Sunday, March 2, 2025

Eric Adams: Fourteen Former Federal Judges Urge Judge Ho to investigate

 Proposed amicus brief by fourteen former federal judges

***IV. ARGUMENT A. If the Court finds an improper quid pro quo, it should exercise its authority under Rule 48(a) to deny the DOJ’s request for dismissal. 

Federal Rule of Criminal Procedure 48(a) provides that “[t]he government may, with leave of court, dismiss an indictment, information, or complaint.” “The words ‘leave of court’ were inserted in Rule 48(a)” and “obviously vest some discretion in the court.” Rinaldi v. United States, 434 U.S. 22, 29 n.15 (1977); see also United States v. N. V. Nederlandsche Combinatie Voor Chemische Industrie, 75 F.R.D. 473, 475 (S.D.N.Y. 1977) (“Nederlandsche II”) (“The effect of Rule 48(a) necessarily turns what was once solely the prerogative of the executive into a shared responsibility between the executive and judicial branches of government.”). 

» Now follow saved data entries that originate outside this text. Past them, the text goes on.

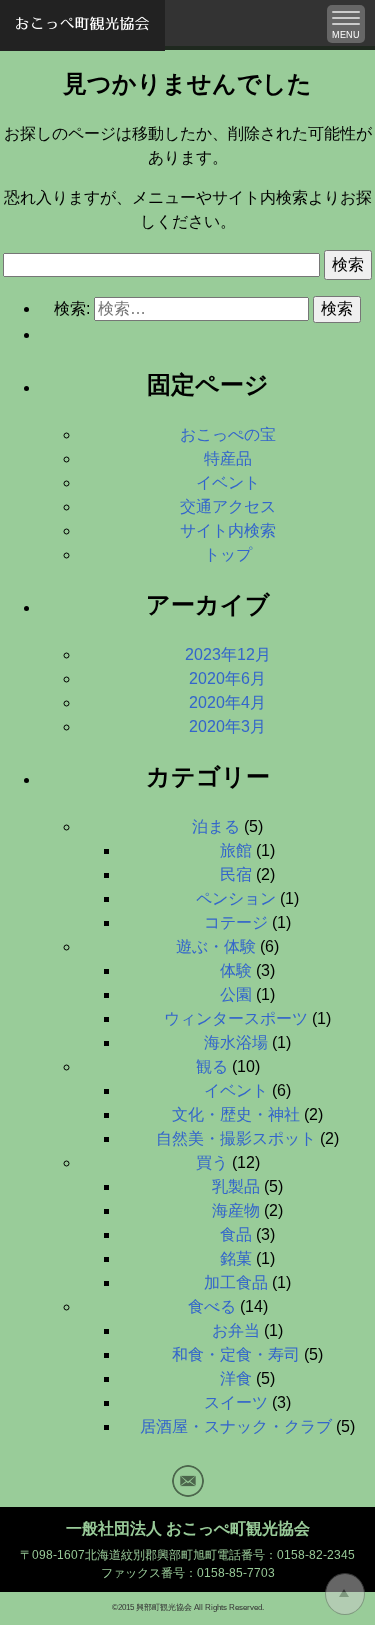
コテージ (236, 922)
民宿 (236, 874)
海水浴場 (236, 1042)
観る (212, 1066)
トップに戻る (345, 1594)
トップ (228, 554)
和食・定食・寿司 (236, 1354)
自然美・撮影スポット (236, 1138)
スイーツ (236, 1402)
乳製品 (236, 1186)
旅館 (236, 850)
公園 (236, 994)
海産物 (236, 1210)
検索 (348, 264)
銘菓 (236, 1258)
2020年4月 (227, 702)
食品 (236, 1234)
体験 (236, 970)
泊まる (216, 826)
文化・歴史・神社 (236, 1114)
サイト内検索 (228, 530)
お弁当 (236, 1330)
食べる (212, 1306)
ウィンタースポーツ (236, 1018)
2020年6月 (227, 678)
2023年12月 (228, 654)
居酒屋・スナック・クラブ (236, 1426)
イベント (228, 482)
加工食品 (236, 1282)
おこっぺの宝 (228, 434)
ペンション (236, 898)
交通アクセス (228, 506)
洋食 (236, 1378)
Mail (188, 1481)
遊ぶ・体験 (216, 946)
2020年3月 (227, 726)
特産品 (228, 458)
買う (212, 1162)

Rule 48(a) does not permit “the trial court to merely serve as a rubber stamp for the prosecutor’s decision.” United States v. Ammidown, 497 F.2d 615, 622 (D.C. Cir. 1973). Indeed, Rule 48(a) was amended to require leave of court pprecisely in order to prevent prosecutorial abuse. See, e.g., Thomas Ward Frampton, Why Do Rule 48(a) Dismissals Require “Leave of Court”?, 73 Stan. L. Rev. Online 28 (2020). 

In Rinaldi, the Supreme Court indicated that courts may deny leave under Rule 48(a) 

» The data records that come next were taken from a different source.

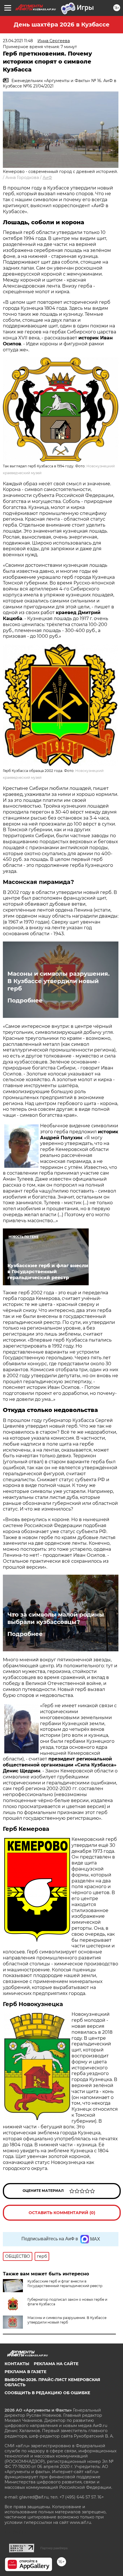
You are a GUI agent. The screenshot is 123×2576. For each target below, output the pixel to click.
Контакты (17, 2363)
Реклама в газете (25, 2371)
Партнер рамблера (54, 2548)
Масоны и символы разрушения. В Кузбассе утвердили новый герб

(1)  “to protect a defendant against prosecutorial harassment” or 

(2) “if the motion is prompted by considerations clearly contrary to the public interest.” Rinaldi, 434 U.S. at 29 n.15. The Second Circuit has likewise suggested that courts may deny Rule 48(a) motions where “dismissal is ‘clearly contrary to manifest public interest.’” United States v. HSBC Bank USA, N.A., 863 F.3d 125, 141 (2d Cir. 2017). Courts have primarily analyzed two factors to determine whether dismissal is contrary to public interest.